Estamos en un punto de inflexión en el que los modelos de inteligencia artificial se vuelven componentes decisivos en las operaciones de ciberseguridad, tanto para la defensa como para el delito. Los agentes de IA ya se usan como herramientas operativas, no solo consultivas, y pueden actuar como ejecutores directos de ataques o de medidas de protección.
Las industrias más expuestas incluyen grandes empresas tecnológicas, entidades financieras, compañías energéticas y organismos gubernamentales. Se han detectado indicios de ataques a gran escala que podrían ejecutarse con mínima intervención humana, lo que complica la identificación temprana y la mitigación tradicional, pues estos agentes pueden operar de forma autónoma durante períodos prolongados realizando tareas complejas.
En los últimos dos años la evolución de la IA ha sido rápida; los agentes se han integrado en procesos cotidianos y mejoran la productividad, pero también amplifican el riesgo cuando caen en manos equivocadas, facilitando la ejecución de ciberataques más amplios y rápidos.
Los modelos actuales entienden instrucciones complejas y el contexto suficiente como para desarrollar tareas sofisticadas, incluida la programación. Pueden operar en bucles autónomos, encadenar acciones y tomar decisiones con una supervisión humana mínima.
Además, estos agentes pueden aprovechar herramientas de apoyo —como buscadores web, recuperadores de datos, escáneres de red y utilidades de crackeo de contraseñas— para identificar vulnerabilidades y recopilar credenciales. Técnicas de jailbreak permiten en ocasiones eludir restricciones de seguridad, aumentando el riesgo. La velocidad de ejecución de un ataque automatizado supera ampliamente la de una acción humana, aunque las imprecisiones y las “alucinaciones” de algunos modelos siguen siendo un factor limitante por ahora.

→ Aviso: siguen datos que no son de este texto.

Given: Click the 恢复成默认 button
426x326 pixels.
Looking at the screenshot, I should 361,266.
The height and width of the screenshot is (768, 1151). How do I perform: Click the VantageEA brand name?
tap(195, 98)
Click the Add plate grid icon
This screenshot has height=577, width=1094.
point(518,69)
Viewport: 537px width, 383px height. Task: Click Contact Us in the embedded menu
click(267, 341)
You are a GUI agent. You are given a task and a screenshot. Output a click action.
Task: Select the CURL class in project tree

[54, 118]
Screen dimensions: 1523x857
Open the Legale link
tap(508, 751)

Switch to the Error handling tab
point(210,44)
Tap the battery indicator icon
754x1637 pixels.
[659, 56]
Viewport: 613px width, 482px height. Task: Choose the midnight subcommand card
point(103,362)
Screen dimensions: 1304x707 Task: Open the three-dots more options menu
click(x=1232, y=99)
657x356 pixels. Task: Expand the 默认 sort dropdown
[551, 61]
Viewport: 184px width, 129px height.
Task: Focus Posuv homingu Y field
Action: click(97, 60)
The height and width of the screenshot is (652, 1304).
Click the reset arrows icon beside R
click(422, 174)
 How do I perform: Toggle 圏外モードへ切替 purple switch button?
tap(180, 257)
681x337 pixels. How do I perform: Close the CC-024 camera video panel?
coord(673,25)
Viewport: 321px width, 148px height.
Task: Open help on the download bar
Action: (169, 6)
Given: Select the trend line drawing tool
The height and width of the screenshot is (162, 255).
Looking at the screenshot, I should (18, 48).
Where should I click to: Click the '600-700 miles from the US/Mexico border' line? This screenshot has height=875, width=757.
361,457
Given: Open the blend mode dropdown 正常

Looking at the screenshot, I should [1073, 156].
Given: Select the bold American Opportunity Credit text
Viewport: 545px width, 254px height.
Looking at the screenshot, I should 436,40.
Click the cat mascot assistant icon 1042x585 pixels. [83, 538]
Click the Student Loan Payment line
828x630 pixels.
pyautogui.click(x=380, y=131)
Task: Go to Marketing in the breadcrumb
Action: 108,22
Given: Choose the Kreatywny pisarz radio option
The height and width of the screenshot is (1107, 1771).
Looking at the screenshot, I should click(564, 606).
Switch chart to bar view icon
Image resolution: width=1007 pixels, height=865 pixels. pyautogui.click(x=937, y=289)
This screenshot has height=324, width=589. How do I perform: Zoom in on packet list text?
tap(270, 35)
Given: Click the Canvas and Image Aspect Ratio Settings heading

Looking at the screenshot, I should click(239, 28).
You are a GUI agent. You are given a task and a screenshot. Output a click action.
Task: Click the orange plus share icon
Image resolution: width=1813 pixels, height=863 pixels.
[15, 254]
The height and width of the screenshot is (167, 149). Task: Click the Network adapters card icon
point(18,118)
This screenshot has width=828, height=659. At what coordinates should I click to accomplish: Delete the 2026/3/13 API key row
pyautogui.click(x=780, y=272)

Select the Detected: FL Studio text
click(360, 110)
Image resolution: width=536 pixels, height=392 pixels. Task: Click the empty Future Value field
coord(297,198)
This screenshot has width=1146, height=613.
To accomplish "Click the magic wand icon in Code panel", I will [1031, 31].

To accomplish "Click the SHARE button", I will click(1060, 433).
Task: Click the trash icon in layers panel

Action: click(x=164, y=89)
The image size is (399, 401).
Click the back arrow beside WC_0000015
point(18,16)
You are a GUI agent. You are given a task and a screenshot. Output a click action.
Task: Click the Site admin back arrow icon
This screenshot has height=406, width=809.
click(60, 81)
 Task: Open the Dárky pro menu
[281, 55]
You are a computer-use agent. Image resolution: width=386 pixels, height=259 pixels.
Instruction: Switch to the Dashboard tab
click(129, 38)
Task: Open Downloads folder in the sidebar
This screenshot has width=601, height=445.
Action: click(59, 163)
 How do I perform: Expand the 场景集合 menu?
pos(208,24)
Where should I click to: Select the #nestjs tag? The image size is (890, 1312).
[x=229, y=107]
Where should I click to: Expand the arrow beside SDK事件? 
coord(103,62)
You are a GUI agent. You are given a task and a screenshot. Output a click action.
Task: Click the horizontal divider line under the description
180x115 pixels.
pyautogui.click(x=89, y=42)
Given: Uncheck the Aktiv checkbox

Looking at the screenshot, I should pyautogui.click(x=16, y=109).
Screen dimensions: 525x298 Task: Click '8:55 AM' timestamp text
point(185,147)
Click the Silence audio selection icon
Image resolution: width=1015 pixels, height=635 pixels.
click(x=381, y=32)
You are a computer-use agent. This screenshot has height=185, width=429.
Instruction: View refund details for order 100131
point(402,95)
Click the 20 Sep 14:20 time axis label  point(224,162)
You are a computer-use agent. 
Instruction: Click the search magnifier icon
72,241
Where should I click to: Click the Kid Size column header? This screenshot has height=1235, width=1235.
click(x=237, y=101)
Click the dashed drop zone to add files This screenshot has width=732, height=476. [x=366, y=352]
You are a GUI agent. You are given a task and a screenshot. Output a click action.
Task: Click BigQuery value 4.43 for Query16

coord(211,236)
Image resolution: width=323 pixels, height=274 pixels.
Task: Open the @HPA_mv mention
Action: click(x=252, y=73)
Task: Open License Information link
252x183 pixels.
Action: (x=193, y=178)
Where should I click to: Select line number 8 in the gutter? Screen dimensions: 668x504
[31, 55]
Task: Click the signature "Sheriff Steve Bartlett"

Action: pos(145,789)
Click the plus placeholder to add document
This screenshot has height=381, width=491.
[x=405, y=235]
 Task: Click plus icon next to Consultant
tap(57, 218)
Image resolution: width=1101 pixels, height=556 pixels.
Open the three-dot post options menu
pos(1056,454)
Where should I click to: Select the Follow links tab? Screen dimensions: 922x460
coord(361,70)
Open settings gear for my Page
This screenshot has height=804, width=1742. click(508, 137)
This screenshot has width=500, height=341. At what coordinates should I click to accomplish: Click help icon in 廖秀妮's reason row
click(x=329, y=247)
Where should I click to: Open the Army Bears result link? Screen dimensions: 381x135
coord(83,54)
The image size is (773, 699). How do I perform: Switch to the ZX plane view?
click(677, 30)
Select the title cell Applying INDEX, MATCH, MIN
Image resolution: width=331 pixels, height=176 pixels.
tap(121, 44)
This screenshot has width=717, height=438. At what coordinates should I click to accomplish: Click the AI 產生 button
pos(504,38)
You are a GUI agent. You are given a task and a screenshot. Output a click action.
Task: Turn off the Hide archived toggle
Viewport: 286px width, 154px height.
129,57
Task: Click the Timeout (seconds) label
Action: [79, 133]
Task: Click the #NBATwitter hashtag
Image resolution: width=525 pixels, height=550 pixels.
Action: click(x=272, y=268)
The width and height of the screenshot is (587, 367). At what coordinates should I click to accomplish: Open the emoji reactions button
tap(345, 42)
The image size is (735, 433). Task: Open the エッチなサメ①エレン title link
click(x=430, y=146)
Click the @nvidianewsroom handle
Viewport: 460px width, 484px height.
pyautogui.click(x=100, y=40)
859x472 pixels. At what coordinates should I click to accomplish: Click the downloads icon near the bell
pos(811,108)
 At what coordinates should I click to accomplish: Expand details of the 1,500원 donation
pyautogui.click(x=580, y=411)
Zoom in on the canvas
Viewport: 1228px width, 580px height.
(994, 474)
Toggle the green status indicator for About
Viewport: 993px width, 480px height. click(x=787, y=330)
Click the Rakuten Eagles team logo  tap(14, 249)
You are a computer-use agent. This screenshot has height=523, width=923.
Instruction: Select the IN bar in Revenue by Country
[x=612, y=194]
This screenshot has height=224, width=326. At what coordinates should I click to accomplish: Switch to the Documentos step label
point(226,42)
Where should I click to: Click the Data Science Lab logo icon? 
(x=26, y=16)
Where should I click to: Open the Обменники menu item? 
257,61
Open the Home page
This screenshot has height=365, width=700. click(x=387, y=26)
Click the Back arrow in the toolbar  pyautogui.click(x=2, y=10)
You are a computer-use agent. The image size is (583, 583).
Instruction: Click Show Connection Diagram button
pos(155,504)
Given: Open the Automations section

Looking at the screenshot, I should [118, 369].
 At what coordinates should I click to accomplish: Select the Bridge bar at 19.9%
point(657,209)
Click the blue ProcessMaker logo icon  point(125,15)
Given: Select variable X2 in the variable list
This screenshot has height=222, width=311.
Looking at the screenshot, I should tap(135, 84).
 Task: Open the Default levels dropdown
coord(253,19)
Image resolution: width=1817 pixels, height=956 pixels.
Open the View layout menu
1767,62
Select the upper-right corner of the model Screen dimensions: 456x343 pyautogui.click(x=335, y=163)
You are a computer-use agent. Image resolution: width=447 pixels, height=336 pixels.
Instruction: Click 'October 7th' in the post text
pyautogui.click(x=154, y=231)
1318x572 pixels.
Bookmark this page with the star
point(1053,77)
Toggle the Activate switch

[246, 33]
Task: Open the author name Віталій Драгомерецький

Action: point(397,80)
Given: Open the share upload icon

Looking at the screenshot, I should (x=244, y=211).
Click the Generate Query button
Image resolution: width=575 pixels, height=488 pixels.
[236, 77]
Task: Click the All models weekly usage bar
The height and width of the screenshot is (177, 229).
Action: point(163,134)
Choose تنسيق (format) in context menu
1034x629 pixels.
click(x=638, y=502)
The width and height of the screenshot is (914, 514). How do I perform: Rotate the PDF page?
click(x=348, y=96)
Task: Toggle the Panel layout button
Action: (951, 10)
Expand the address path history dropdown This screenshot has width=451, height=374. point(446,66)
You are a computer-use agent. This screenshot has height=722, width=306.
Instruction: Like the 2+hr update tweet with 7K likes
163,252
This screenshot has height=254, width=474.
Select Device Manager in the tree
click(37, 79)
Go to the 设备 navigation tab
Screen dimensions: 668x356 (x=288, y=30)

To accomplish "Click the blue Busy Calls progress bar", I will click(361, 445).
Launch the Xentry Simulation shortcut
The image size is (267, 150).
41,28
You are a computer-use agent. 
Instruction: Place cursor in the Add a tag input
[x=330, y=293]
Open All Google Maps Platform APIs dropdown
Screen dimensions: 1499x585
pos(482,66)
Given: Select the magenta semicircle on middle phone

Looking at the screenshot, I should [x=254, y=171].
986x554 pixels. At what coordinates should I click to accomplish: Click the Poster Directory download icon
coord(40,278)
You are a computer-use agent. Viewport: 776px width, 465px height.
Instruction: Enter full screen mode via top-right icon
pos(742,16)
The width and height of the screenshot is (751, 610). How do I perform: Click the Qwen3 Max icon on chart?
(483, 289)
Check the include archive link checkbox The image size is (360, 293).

Las mismas capacidades de automatización que facilitan los ataques deben aprovecharse para crear nuevos enfoques de ciberdefensa: mitigación de amenazas, evaluación de vulnerabilidades y respuesta a incidentes. Dado el gran volumen de datos necesario para detectar y contener intrusiones a tiempo, la IA se perfila como un aliado estratégico para el análisis y la toma de decisiones en ciberseguridad.